MCP,全称 Model-Conditioned Prompting,可以理解为“大模型条件化提示”,核心思想是:
-
在 prompt 中嵌入特定条件或约束,让模型输出更贴合业务场景。
-
类似“提示模板 + 业务规则”,但灵活性高,可动态调整。
-
优点:不需要改模型,只改提示即可适配多场景。
-
局限:如果 prompt 设计不好,容易输出不可控结果。
简单类比:MCP 就像你告诉模型“写一封邮件给客户,语气正式但不生硬”,模型会基于这个条件生成文本。
2. Function Calling 是什么?
Function Calling 是 OpenAI 和其他 LLM 提供的一种 “让模型直接调用函数接口” 的能力:
-
模型生成文本时,可以输出 结构化 JSON 或特定函数调用格式。
-
系统收到模型调用指令后,直接执行对应函数,返回结果给模型或用户。
-
优点:可以和现有系统无缝衔接,实现自动化操作。
-
局限:函数接口定义需要提前规划,否则容易调用失败或报错。
类比:Function Calling 就像模型在对话中自己写好函数调用的“指令书”,系统照着执行。

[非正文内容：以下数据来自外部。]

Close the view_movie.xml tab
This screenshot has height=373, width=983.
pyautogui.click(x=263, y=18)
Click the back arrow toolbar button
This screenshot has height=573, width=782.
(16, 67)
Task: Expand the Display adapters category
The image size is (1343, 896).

3. MCP 与 Function Calling 有何区别?
|
特性 |
MCP |
Function Calling |
|---|---|---|
|
核心目标 |
提升模型生成内容的符合度 |
将模型生成内容转化为可执行操作 |
|
技术手段 |
提示设计、条件嵌入 |
函数接口、结构化输出 |
|
输出结果 |
文本/内容 |
JSON/函数调用指令 |
|
可控性 |
依赖 prompt 设计 |
依赖函数接口定义 |
|
使用场景 |
文本生成、内容合规 |
系统操作、数据查询、自动化任务 |
MCP 是“让模型说得更准确”,Function Calling 是“让模型做得更实际”。
4. 与 AI Agent 的关系
AI Agent 可以理解为多能力组合的智能体,本质上是:
-
• 接收用户输入
-
• 调用大模型生成指令
-
• 根据指令调用系统接口(API / 数据库 / 工具)
-
• 返回结果给用户
在 Agent 架构中:
-
• MCP:用来优化模型生成策略,让 Agent 更聪明。
-
• Function Calling:让 Agent 真正去执行操作,不只是生成文本。

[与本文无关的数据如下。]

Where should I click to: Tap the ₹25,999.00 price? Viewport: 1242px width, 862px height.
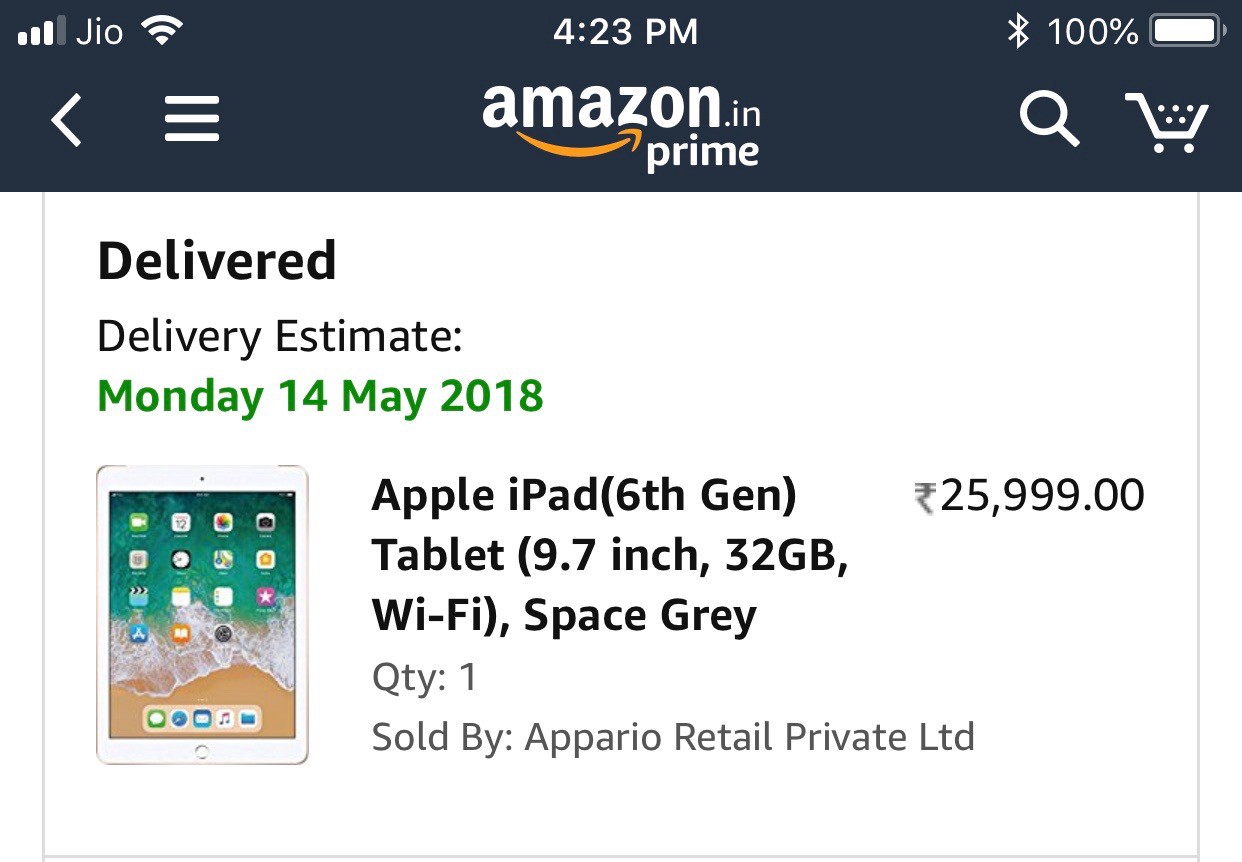click(1030, 496)
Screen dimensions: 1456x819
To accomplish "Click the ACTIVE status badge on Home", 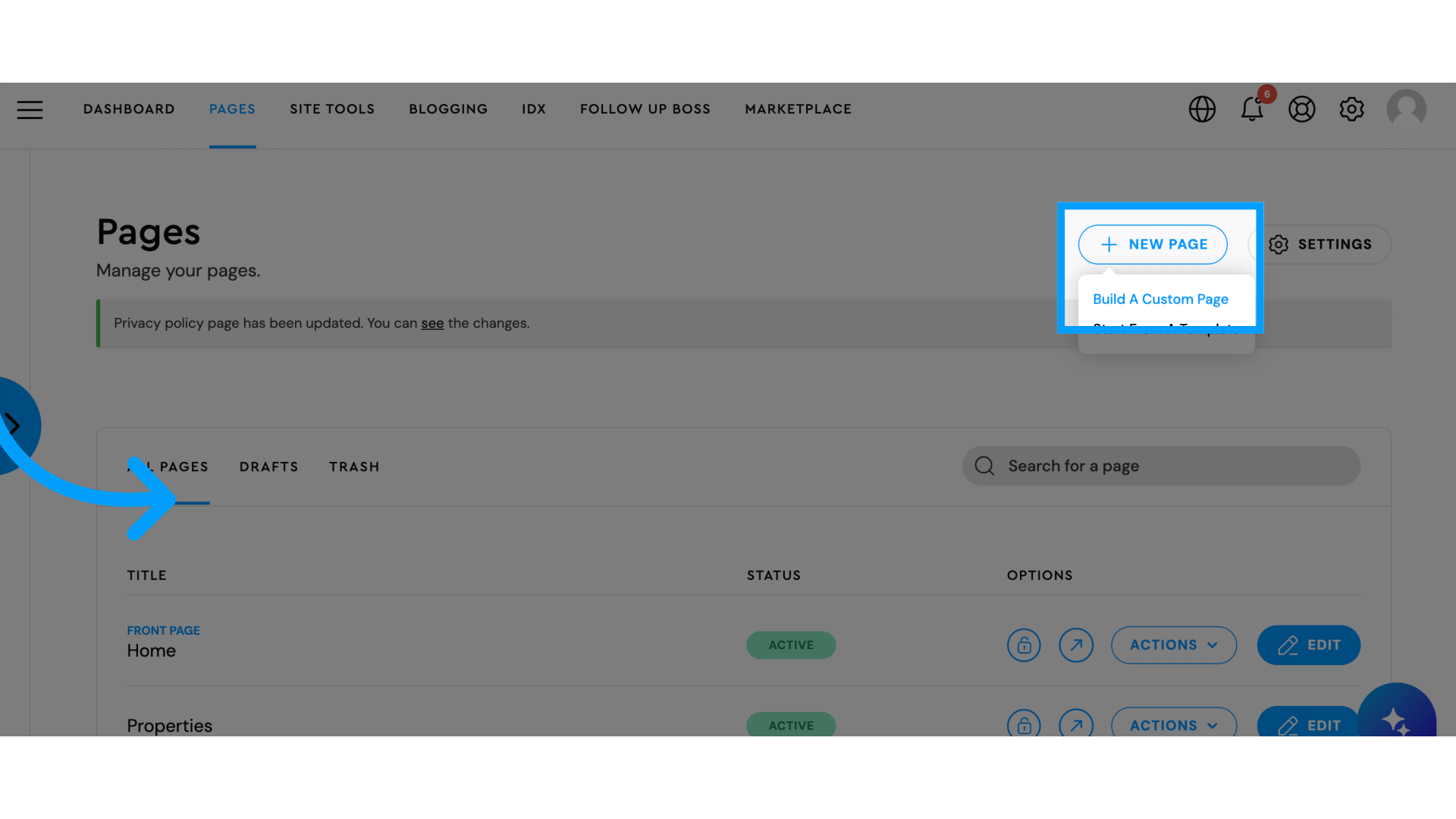I will tap(791, 645).
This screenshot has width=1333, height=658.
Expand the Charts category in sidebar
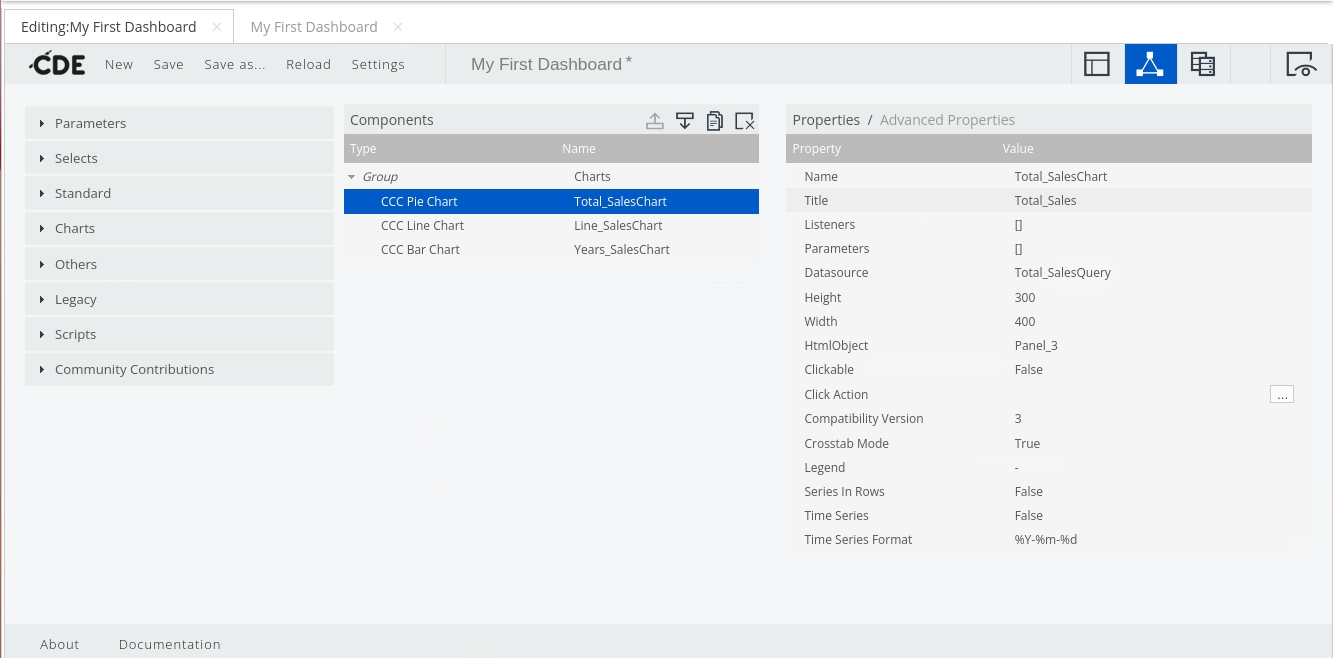pos(75,228)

也就是说,MCP + Function Calling = AI Agent 的核心能力组合。
5. 技术实践中的坑
在实际落地过程中,测试开发和产品会遇到这些问题:
-
1. MCP 提示设计难
-
• 多条件 prompt 可能互相冲突,模型输出不稳定
-
• 解决方案:逐步调试,使用少量示例 + 验证集
-
-
2. Function Calling 参数设计复杂
-
• JSON schema 错误、必填字段遗漏容易报错
-
• 解决方案:严格定义 schema,自动化测试调用接口
-
-
3. 多工具、多模型协作复杂
-
• Agent 可能需要同时调用搜索、数据库、内部 API
-
• 解决方案:设计统一的指令/接口标准,添加异常处理
-
-
4. 不可控输出
-
• 即使 Function Calling,模型也可能输出非法或多余内容
-
• 解决方案:在系统端做二次校验,增加安全策略
-
6. 写在最后
MCP 和 Function Calling,看似概念不同,但在 AI Agent 中相辅相成:
-
• MCP 优化“脑”,让 Agent 更聪明
-
• Function Calling 优化“手”,让 Agent 更能动
掌握这两者,你就能理解现代智能体的底层设计逻辑,也更容易在测试和开发实践中落地。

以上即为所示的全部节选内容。